Publication type: Electronic Source
Kopf Hirsh J
Overactive bladder? You might think so after seeing Toviaz ad
Consumer Reports: Health Blog 2010 Apr 7
http://blogs.consumerreports.org/health/2010/04/adwatch-overactive-bladder-you-might-think-so-after-seeing-toviaz-ad-treating-overactive-bladder.html
Full text:
I urinate often. There, I said it. I hit the ladies’ room at least 10 times on an average day, and often up to 12 times, especially if I have a beer or cocktail with dinner. I come from a long line of women who’ve seen the inside of enough public restrooms to write a Zagat’s guide on them. In New York City, where I live, I’ve cultivated a neighborhood-by-neighborhood mental list of places I can duck into when I’m on the go and need to, well, go. (These also come in handy when my mom comes to visit.)
All this stopping what I’m doing to go to the bathroom can get really annoying. That’s why, when I started to see ads for drugs to treat something called overactive bladder (OAB) a few years ago, I thought, eureka! There’s a name for it! Heck, there’s even an acronym! And a drug to treat it!
Enticed by the specter of sitting through a whole outdoor concert without a trip to the Port-a-Potty, I asked my doctor about these drugs, just like the ads suggested. And she asked me a few things back. Did I have any problems with my urination other than the frequency-like having accidents, feeling like I couldn’t get to the bathroom on time, or leaking urine inadvertently? Well, no. Did I drink coffee? Yep, every day. Alcohol? A bit, yeah. Water? Yeah, lots. She said the amount I was urinating made sense given how much liquid I drank and the fact that, given my petite stature and family history of constant pit stops, chances were I had a pretty small bladder. She could prescribe one of the drugs, she said, which work by powerfully suppressing the urge to urinate. But I probably didn’t need it.

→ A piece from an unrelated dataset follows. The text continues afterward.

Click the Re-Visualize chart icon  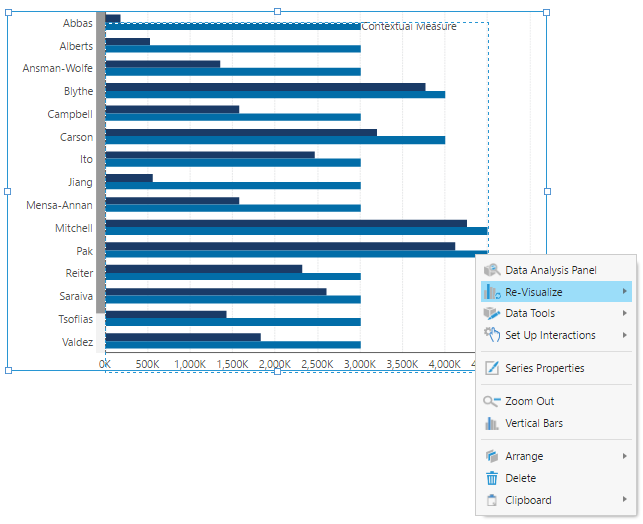pos(492,292)

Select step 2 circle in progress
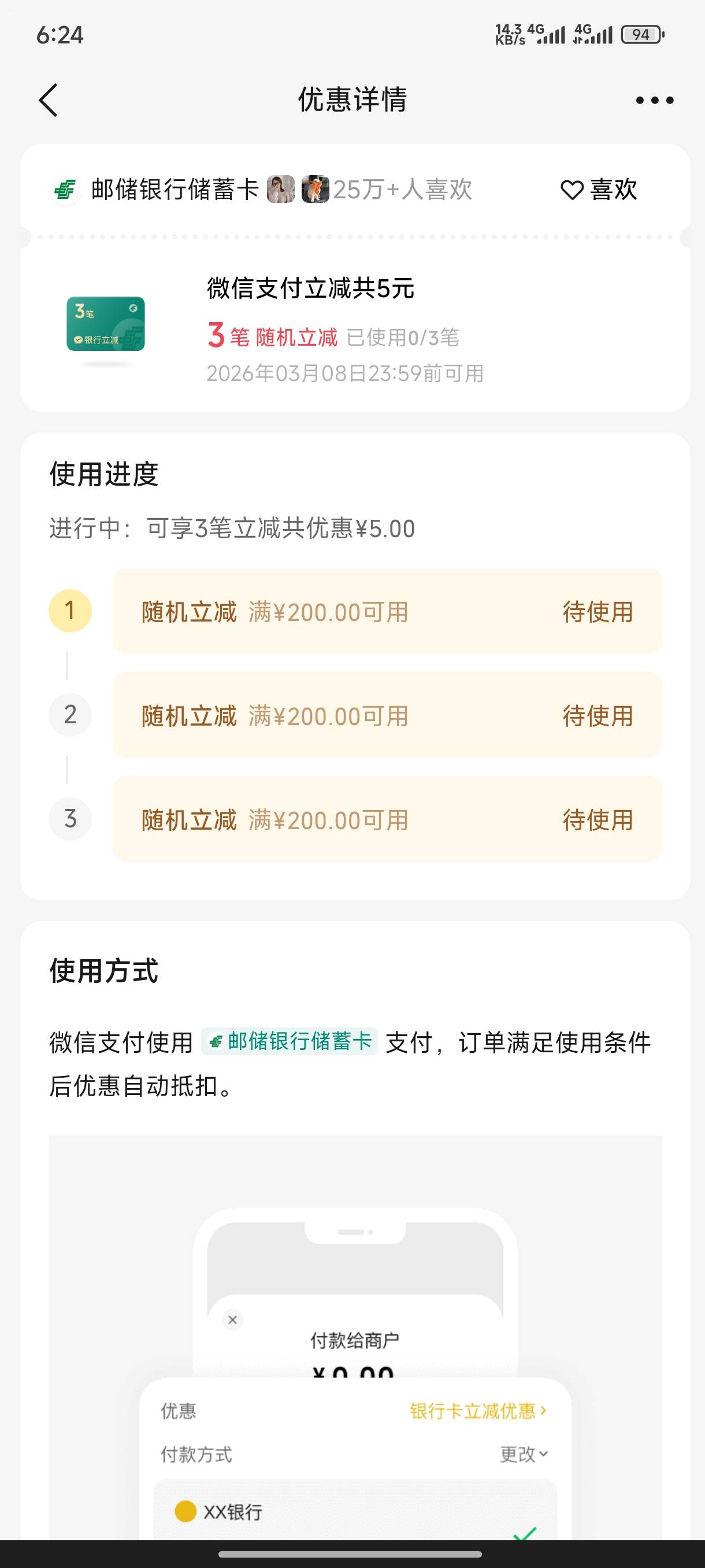pos(70,715)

That’s the thing about ads like these. As this new installment of our AdWatch video series addresses, the makers of drugs like Toviaz, Detrol, or Enablex have everything to gain by leaving the definition of the conditions they’re intended to treat nice and vague-so that you’re left to ponder whether you, too, have a problem that requires drug treatment.
There are people who need drugs for urinary symptoms-indeed, our own Best Buy Drugs project offers research-based recommendations on the best medications approved to treat overactive bladder, including some you may have seen advertised. But plenty of people don’t need medication. Or, as in my case, in the risk-benefit ratio that should form the basis of any medical treatment decision, it just doesn’t make sense to take on the potential side effects-and they can be harsh-to realize a benefit that, for me, would amount to a few less minutes spent waiting in line for the Starbucks bathroom every week.
It’s almost insulting to the people who really suffer from urinary symptoms, who can’t engage in even the most commonplace activities without fear of an embarrassing accident or intolerable urge to go. What business do I, with my pea-sized but otherwise healthy bladder, have taking a drug meant for a real illness?
No doubt I have an overactive bladder. But I refuse to have Overactive Bladder.